Oh, so sodomites do NOT automatically ex-communicate themselves.
You need to tell your fellow Catholics, with whom you are supposed to be in unity under the teaching authority of the Catholic church.
Then perhaps you could also answer the question as to WHY they haven’t been ex-communicated by the church. Doesn’t it have the ....um.... backbone to do it any more?
Why does it seem that there is always the underlying assumption that someone is not Catholic because they have unanswered questions that a priest could answer and if they were answered, they’d come back to the church?
Not a chance.
I don’t have any unanswered questions about it. I know all I need to know.
And it wasn’t because of unanswered questions that I left in the first place or the second place.
Third or fourth?
Nope. I left it twice, the second time with eyes wide open thanks to the illumination from the Holy Spirit to the Scripture I was reading.
They put their faith in men and human nature is such that if others follow them they feel they are right. They always send us to something or someone other than scripture.
Faith groups which practice closed communion are guided by Paul’s letter to the Church at Corinth.
I don’t use the term “Roman Catholic” (it is a holdover from WASP hostility - we are Latin Rite Catholics), but if the Orthodox referred to their Churches as “Orthodox Catholic Churches” then I would include them under “Catholic”. They don’t, so I don’t.
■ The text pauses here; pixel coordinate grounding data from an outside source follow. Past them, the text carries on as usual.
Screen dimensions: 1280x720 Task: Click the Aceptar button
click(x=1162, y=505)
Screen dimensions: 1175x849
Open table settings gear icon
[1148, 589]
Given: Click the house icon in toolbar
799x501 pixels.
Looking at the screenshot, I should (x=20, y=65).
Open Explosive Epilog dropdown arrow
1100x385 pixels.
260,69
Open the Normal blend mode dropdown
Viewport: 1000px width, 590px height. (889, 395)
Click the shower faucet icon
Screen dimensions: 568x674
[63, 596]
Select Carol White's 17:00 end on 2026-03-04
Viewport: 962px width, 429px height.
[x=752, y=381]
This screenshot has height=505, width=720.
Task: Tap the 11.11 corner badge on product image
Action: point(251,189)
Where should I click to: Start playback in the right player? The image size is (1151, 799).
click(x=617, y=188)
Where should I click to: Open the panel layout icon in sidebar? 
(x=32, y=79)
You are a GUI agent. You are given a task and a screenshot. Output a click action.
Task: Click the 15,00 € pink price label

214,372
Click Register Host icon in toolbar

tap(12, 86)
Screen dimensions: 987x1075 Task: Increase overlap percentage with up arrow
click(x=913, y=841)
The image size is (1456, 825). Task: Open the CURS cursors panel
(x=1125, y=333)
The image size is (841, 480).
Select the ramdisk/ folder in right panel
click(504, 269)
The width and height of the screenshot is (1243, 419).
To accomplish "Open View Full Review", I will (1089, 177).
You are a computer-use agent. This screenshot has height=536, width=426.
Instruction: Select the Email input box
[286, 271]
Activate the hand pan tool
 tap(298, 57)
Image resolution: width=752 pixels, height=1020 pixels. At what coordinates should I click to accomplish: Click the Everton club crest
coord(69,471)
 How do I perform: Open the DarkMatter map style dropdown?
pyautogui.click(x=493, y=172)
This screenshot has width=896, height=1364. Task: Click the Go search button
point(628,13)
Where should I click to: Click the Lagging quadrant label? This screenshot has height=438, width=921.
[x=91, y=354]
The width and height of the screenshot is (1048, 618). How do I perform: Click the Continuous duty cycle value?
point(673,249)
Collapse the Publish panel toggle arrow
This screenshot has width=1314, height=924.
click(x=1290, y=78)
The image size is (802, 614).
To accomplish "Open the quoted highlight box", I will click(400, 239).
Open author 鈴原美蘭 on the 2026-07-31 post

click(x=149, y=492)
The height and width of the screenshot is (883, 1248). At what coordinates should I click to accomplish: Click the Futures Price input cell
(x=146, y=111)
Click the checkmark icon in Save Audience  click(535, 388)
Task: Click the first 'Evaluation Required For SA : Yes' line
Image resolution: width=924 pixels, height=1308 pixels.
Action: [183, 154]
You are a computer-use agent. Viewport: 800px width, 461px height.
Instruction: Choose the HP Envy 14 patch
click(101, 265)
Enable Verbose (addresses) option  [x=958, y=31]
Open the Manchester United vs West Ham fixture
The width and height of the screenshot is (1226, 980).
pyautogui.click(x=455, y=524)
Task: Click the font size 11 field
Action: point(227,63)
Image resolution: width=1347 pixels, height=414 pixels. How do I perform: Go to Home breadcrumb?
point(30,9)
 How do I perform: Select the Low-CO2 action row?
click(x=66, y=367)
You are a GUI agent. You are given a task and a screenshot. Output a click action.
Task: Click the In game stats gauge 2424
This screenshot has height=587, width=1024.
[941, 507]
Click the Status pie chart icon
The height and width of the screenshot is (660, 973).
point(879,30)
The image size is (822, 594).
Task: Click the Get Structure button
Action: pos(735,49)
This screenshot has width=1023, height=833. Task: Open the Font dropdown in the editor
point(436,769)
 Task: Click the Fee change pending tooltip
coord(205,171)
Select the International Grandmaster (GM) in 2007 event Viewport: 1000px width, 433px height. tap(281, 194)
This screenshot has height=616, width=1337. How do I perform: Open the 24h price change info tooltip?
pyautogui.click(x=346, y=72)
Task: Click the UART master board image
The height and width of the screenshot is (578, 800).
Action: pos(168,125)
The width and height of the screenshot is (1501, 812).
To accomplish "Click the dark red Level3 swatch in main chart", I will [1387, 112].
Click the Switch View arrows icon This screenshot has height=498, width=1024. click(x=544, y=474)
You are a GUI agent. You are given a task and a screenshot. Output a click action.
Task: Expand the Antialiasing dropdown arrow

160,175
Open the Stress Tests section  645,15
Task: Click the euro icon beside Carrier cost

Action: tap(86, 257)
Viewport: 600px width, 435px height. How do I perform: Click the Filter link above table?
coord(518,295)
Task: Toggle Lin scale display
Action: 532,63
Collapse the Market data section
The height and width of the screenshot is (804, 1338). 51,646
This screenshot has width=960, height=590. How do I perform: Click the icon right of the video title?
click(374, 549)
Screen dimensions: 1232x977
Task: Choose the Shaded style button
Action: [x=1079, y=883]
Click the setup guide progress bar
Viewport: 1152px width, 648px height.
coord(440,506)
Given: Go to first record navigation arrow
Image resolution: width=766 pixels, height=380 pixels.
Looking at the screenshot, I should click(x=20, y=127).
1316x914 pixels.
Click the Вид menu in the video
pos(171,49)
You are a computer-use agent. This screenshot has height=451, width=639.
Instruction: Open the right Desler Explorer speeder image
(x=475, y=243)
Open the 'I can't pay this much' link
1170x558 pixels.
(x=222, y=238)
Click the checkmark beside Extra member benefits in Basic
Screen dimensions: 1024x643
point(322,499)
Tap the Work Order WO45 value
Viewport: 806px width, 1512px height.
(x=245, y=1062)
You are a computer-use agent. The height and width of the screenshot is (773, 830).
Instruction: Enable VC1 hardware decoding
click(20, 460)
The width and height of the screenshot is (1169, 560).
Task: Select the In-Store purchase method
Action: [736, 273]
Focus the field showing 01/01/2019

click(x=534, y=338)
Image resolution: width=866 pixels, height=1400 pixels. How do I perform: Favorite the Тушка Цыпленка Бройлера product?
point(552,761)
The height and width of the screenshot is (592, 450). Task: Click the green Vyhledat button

Without high-jacking the thread, let me say that this explanation is certainly plausible. Others have pointed out that the other Gospel accounts can be viewed in a way to reconcile them to Luke's account. This is an apparent contradiction whose resolution isn't universally accepted. I think that there is enough uncertainty that dogmatism about Judas' presence or absence should be avoided.
It has no effect on my view of the Lord's Supper. There will be people who will improperly take the Lord's Supper and who will be punished for doing so as Paul instructed in 1 Corinthians 11. It is possible that Judas was the first.
I like that post a lot. It sounds like you and I have traveled similar paths.
[1 John 5:16] If any man see his brother sin a sin which is not unto death, he shall ask, and he shall give him life for them that sin not unto death. There is a sin unto death: I do not say that he shall pray for it.
[17] All unrighteousness is sin: and there is a sin not unto death.
My quotation isn't to agree with any particular interpretation of what a "sin unto death" and "a sin not unto death" are. I'm just noticing that unless there's considerable error in the Bibles that most Christians use, the Bible makes a distinction between the two, even though I've never seen a scriptural delineation of which sins fall in which category. Accordingly, Scripture itself seems to disprove the insistence that all sin is sin without any sort of distinction soever: "all unrighteousness is sin," but not all sin is the same, or else the surrounding words wouldn't make sense. (I don't view James 2:10-11 and similar passages as a contradiction, and for deeper reasons than some a priori belief that Scripture contains no contradictions.)
Correctamundo MM. I got all my questions answered, so I hit the fix outbound (a little air traffic control lingo there) 😀😄😇 I found out all I needed to know as well. It's not difficult to figure out.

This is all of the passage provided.